渋沢栄一(一八四〇〜一九三一)が各所で語った訓話を、梶山彬が『竜門雑誌』および『青淵百話』から集めて編み、大正五年(一九一六)に東亜堂書房から刊行した講話集です。十部九十章。書名は、七十歳の祝いに贈られた画帖に、論語と算盤、シルクハットと朱鞘の大小が並べて描かれていたことに由来します。「算盤は論語に依つて出来て居る、論語は又算盤に依つて本当の富が活動される」——道徳と経済は一つであるという道徳経済合一説が、全篇を貫きます。渋沢は明治六年に大蔵省を辞して実業界に入るとき、論語で商売ができるかと自問し、以後四十年を論語一冊で通しました。
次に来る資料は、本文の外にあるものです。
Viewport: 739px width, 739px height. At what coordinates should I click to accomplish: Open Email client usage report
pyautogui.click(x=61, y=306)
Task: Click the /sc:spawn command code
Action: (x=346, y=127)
「士魂商才」「蟹穴主義が肝要」「一生涯に歩むべき道」「武士道は即ち実業道なり」「成敗は身に残る糟粕」など、経営と修養の双方に効く言葉が並びます。第一国立銀行をはじめ五百余の企業の設立に関わり、同時に東京市養育院の院長を半世紀務めた人の、実務から出た言葉である点に値打ちがあります。師導では、公益財団法人渋沢栄一記念財団情報資源センターが東亜堂書房版(再版)を底本に作成し、クリエイティブ・コモンズ 表示 4.0 国際(CC BY 4.0)で公開しているTEI/XML版「論語と算盤オンライン」を底本に、全九十章から一章につき一句ずつ、その章の核となる一段を切り出して収めています。旧字は新字に改められ、ルビ・傍点・訓点は省かれ、底本の誤植には校訂が施された本文です。原文欄は底本のまま(旧仮名遣い・踊り字を含む)、読み下し文の欄には踊り字を開いて現代仮名遣いに直したものを置いています。